PROBLEM DETAILS => Would you write out all of the data exactly as it appears below?

====================

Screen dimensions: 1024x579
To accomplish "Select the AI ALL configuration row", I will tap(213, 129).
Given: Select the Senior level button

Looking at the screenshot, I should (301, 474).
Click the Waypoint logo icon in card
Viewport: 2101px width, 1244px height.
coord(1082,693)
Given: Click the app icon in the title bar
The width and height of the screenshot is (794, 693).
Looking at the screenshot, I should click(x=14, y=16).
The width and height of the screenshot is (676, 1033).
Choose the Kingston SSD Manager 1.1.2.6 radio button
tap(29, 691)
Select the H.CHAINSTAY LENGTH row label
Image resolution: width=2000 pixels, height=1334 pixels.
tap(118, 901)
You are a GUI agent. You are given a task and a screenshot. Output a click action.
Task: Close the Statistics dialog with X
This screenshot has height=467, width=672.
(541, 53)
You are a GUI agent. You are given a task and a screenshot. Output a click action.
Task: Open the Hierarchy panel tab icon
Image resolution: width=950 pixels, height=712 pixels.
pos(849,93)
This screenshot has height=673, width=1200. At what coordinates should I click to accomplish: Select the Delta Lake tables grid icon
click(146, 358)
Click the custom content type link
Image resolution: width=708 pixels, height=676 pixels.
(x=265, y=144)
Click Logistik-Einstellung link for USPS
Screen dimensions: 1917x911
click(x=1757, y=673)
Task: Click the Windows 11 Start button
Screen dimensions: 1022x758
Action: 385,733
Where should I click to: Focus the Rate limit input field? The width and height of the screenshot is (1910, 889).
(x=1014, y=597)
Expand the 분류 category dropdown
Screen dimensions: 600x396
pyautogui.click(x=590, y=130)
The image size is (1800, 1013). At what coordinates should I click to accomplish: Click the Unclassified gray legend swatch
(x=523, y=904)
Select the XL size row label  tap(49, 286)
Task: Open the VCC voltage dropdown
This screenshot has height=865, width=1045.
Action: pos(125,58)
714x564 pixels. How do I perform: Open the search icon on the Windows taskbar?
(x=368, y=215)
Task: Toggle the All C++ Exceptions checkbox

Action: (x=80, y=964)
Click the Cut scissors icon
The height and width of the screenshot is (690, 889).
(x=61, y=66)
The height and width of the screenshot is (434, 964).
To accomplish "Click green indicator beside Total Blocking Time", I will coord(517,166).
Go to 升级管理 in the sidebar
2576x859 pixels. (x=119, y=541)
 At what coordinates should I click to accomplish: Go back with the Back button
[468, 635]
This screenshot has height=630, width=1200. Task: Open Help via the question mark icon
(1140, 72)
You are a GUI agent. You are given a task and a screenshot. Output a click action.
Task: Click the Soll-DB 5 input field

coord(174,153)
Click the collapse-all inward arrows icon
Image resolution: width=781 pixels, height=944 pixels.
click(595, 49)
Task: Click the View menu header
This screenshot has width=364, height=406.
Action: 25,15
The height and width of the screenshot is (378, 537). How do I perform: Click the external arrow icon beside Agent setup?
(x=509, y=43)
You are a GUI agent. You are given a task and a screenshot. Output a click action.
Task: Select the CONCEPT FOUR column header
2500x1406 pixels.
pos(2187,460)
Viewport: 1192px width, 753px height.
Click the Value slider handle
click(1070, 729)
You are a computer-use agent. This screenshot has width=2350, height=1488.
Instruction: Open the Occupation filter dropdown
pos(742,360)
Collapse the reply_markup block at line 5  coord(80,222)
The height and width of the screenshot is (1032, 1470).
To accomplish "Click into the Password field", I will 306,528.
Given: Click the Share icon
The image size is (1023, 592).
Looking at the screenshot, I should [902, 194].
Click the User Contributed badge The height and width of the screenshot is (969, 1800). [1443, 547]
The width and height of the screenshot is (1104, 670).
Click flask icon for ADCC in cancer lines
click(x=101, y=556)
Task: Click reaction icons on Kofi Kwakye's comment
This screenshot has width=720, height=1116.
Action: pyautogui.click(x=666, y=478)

====================

OUTPUT =>
Screen dimensions: 1024x579
To accomplish "Select the AI ALL configuration row", I will tap(213, 129).
Given: Select the Senior level button

Looking at the screenshot, I should (301, 474).
Click the Waypoint logo icon in card
Viewport: 2101px width, 1244px height.
coord(1082,693)
Given: Click the app icon in the title bar
The width and height of the screenshot is (794, 693).
Looking at the screenshot, I should click(x=14, y=16).
The width and height of the screenshot is (676, 1033).
Choose the Kingston SSD Manager 1.1.2.6 radio button
tap(29, 691)
Select the H.CHAINSTAY LENGTH row label
Image resolution: width=2000 pixels, height=1334 pixels.
tap(118, 901)
You are a GUI agent. You are given a task and a screenshot. Output a click action.
Task: Close the Statistics dialog with X
This screenshot has height=467, width=672.
(541, 53)
You are a GUI agent. You are given a task and a screenshot. Output a click action.
Task: Open the Hierarchy panel tab icon
Image resolution: width=950 pixels, height=712 pixels.
pos(849,93)
This screenshot has height=673, width=1200. At what coordinates should I click to accomplish: Select the Delta Lake tables grid icon
click(146, 358)
Click the custom content type link
Image resolution: width=708 pixels, height=676 pixels.
(x=265, y=144)
Click Logistik-Einstellung link for USPS
Screen dimensions: 1917x911
click(x=1757, y=673)
Task: Click the Windows 11 Start button
Screen dimensions: 1022x758
Action: 385,733
Where should I click to: Focus the Rate limit input field? The width and height of the screenshot is (1910, 889).
(x=1014, y=597)
Expand the 분류 category dropdown
Screen dimensions: 600x396
pyautogui.click(x=590, y=130)
The image size is (1800, 1013). At what coordinates should I click to accomplish: Click the Unclassified gray legend swatch
(x=523, y=904)
Select the XL size row label  tap(49, 286)
Task: Open the VCC voltage dropdown
This screenshot has height=865, width=1045.
Action: pos(125,58)
714x564 pixels. How do I perform: Open the search icon on the Windows taskbar?
(x=368, y=215)
Task: Toggle the All C++ Exceptions checkbox

Action: (x=80, y=964)
Click the Cut scissors icon
The height and width of the screenshot is (690, 889).
(x=61, y=66)
The height and width of the screenshot is (434, 964).
To accomplish "Click green indicator beside Total Blocking Time", I will coord(517,166).
Go to 升级管理 in the sidebar
2576x859 pixels. (x=119, y=541)
 At what coordinates should I click to accomplish: Go back with the Back button
[468, 635]
This screenshot has height=630, width=1200. Task: Open Help via the question mark icon
(1140, 72)
You are a GUI agent. You are given a task and a screenshot. Output a click action.
Task: Click the Soll-DB 5 input field

coord(174,153)
Click the collapse-all inward arrows icon
Image resolution: width=781 pixels, height=944 pixels.
click(595, 49)
Task: Click the View menu header
This screenshot has width=364, height=406.
Action: 25,15
The height and width of the screenshot is (378, 537). How do I perform: Click the external arrow icon beside Agent setup?
(x=509, y=43)
You are a GUI agent. You are given a task and a screenshot. Output a click action.
Task: Select the CONCEPT FOUR column header
2500x1406 pixels.
pos(2187,460)
Viewport: 1192px width, 753px height.
Click the Value slider handle
click(1070, 729)
You are a computer-use agent. This screenshot has width=2350, height=1488.
Instruction: Open the Occupation filter dropdown
pos(742,360)
Collapse the reply_markup block at line 5  coord(80,222)
The height and width of the screenshot is (1032, 1470).
To accomplish "Click into the Password field", I will 306,528.
Given: Click the Share icon
The image size is (1023, 592).
Looking at the screenshot, I should [902, 194].
Click the User Contributed badge The height and width of the screenshot is (969, 1800). [1443, 547]
The width and height of the screenshot is (1104, 670).
Click flask icon for ADCC in cancer lines
click(x=101, y=556)
Task: Click reaction icons on Kofi Kwakye's comment
This screenshot has width=720, height=1116.
Action: pyautogui.click(x=666, y=478)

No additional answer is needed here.